SUPPLIED INFORMATION:
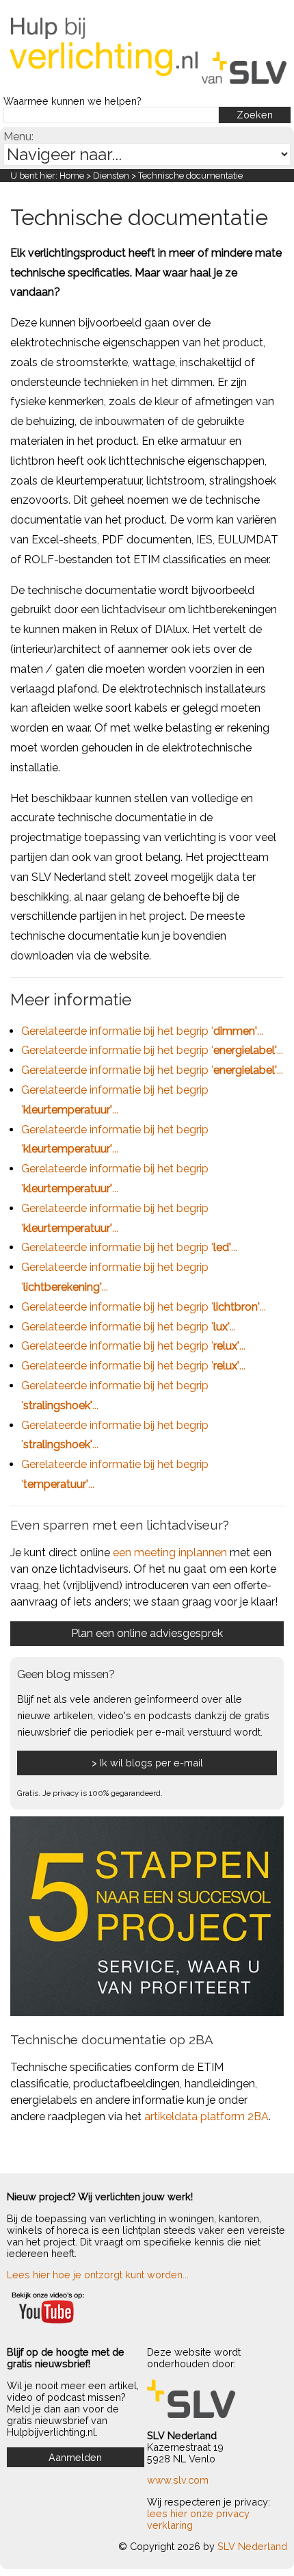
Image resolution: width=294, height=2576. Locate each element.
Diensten (111, 175)
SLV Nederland (252, 2546)
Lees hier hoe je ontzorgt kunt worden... (98, 2274)
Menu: (18, 136)
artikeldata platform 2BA (206, 2116)
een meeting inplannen (170, 1552)
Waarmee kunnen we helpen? (72, 101)
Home (71, 175)
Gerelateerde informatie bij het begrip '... (142, 1031)
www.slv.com (178, 2480)
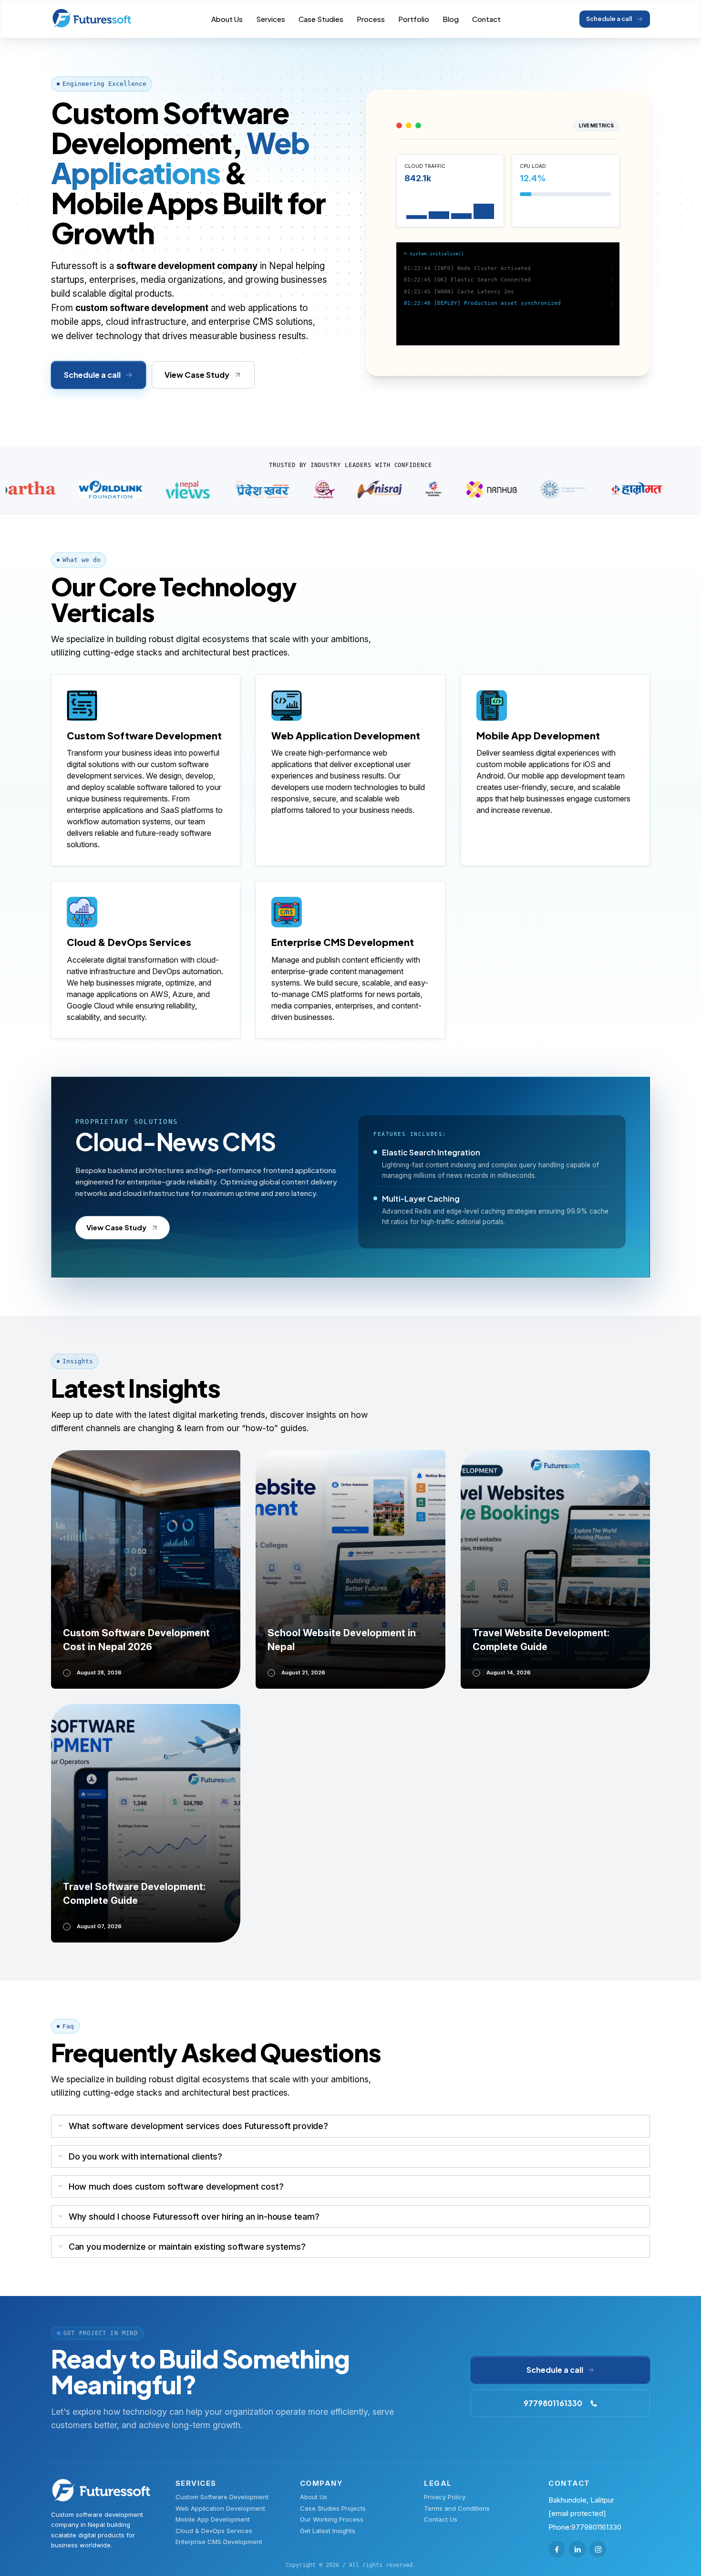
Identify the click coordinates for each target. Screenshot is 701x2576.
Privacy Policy (444, 2497)
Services (270, 18)
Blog (451, 18)
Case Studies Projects (333, 2508)
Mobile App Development (212, 2519)
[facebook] (556, 2549)
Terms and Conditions (457, 2508)
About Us (227, 18)
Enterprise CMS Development (218, 2541)
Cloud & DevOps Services (213, 2530)
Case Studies (321, 18)
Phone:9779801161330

TASK BRIEF: The pictures are not wanted, but every line of the listing should be duplicated exactly.

EXERCISE RESPONSE:
Image resolution: width=294, height=2576. Locate each element.
Diensten (111, 175)
SLV Nederland (252, 2546)
Lees hier hoe je ontzorgt kunt worden... (98, 2274)
Menu: (18, 136)
artikeldata platform 2BA (206, 2116)
een meeting inplannen (170, 1552)
Waarmee kunnen we helpen? (72, 101)
Home (71, 175)
Gerelateerde informatie bij het begrip '... (142, 1031)
www.slv.com (178, 2480)
Identify the click coordinates for each target. Screenshot is 701x2576.
Privacy Policy (444, 2497)
Services (270, 18)
Blog (451, 18)
Case Studies Projects (333, 2508)
Mobile App Development (212, 2519)
[facebook] (556, 2549)
Terms and Conditions (457, 2508)
About Us (227, 18)
Enterprise CMS Development (218, 2541)
Cloud & DevOps Services (213, 2530)
Case Studies (321, 18)
Phone:9779801161330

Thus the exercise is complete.